WHAT YOU SHOULD DO:
From the data below, copy out the lines from the line containing "You are a computer-use agent." up to and including the line containing "pos(1398,79)". Leave the pictures out of your answer.

GIVEN DATA:
──────────

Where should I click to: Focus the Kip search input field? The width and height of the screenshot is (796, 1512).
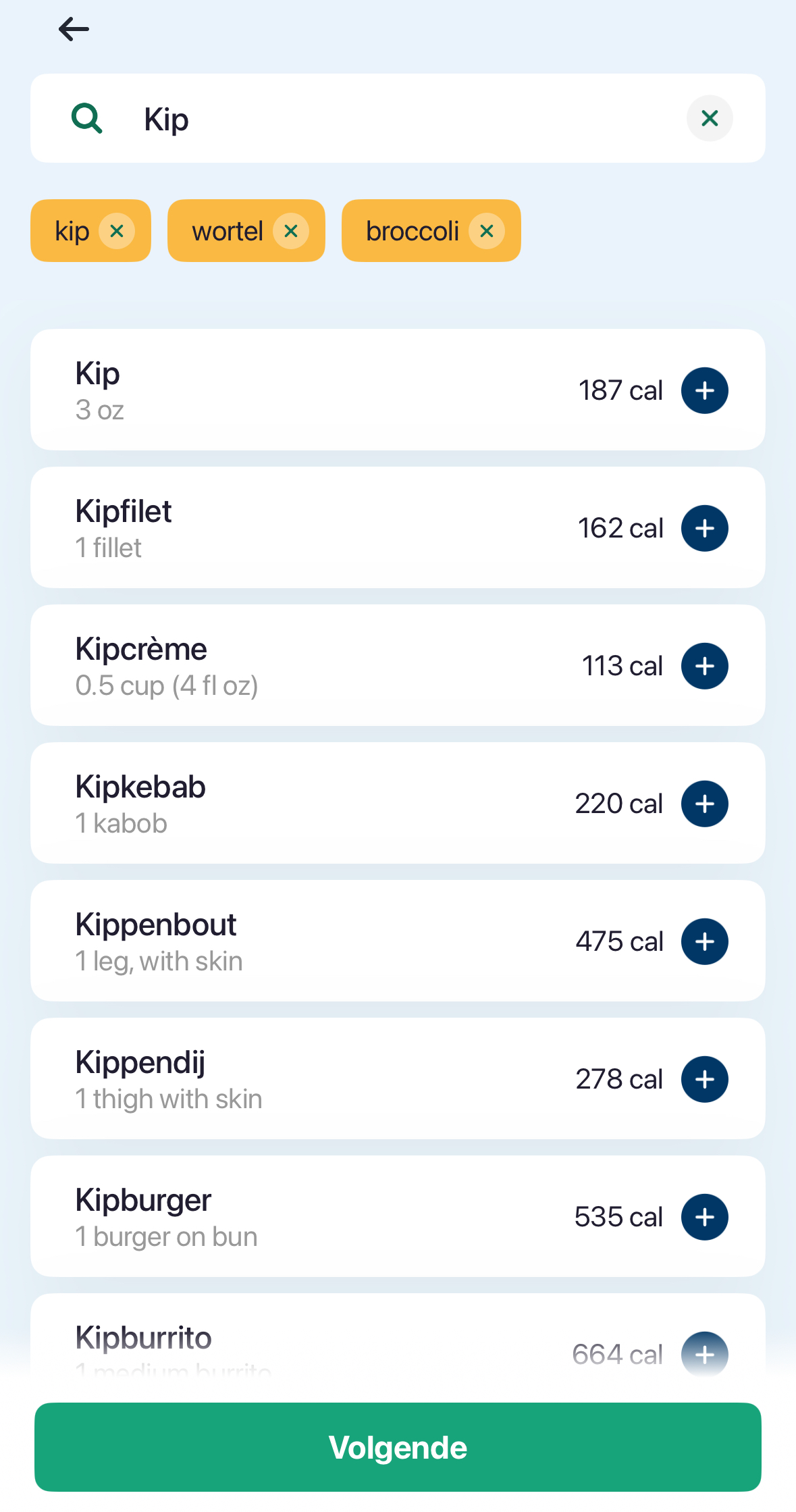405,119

──────────

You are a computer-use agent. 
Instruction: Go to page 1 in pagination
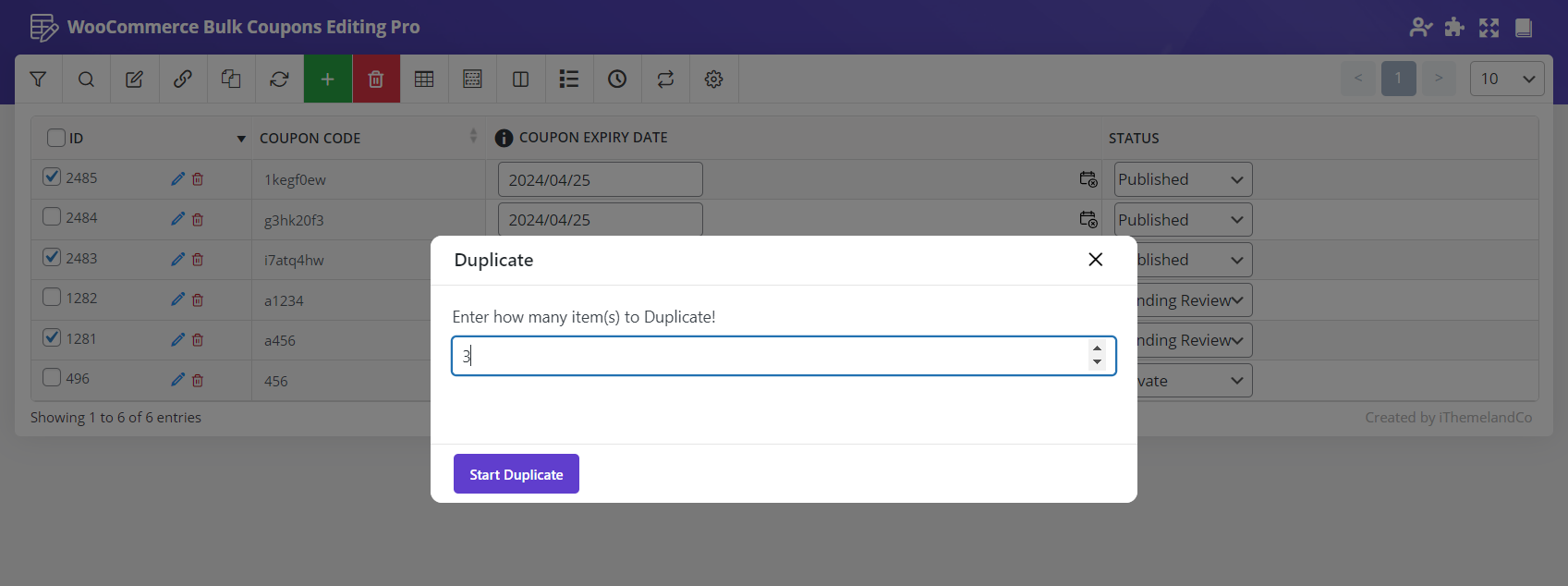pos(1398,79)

──────────

SOLUTION:
You are a computer-use agent. 
Instruction: Go to page 1 in pagination
pos(1398,79)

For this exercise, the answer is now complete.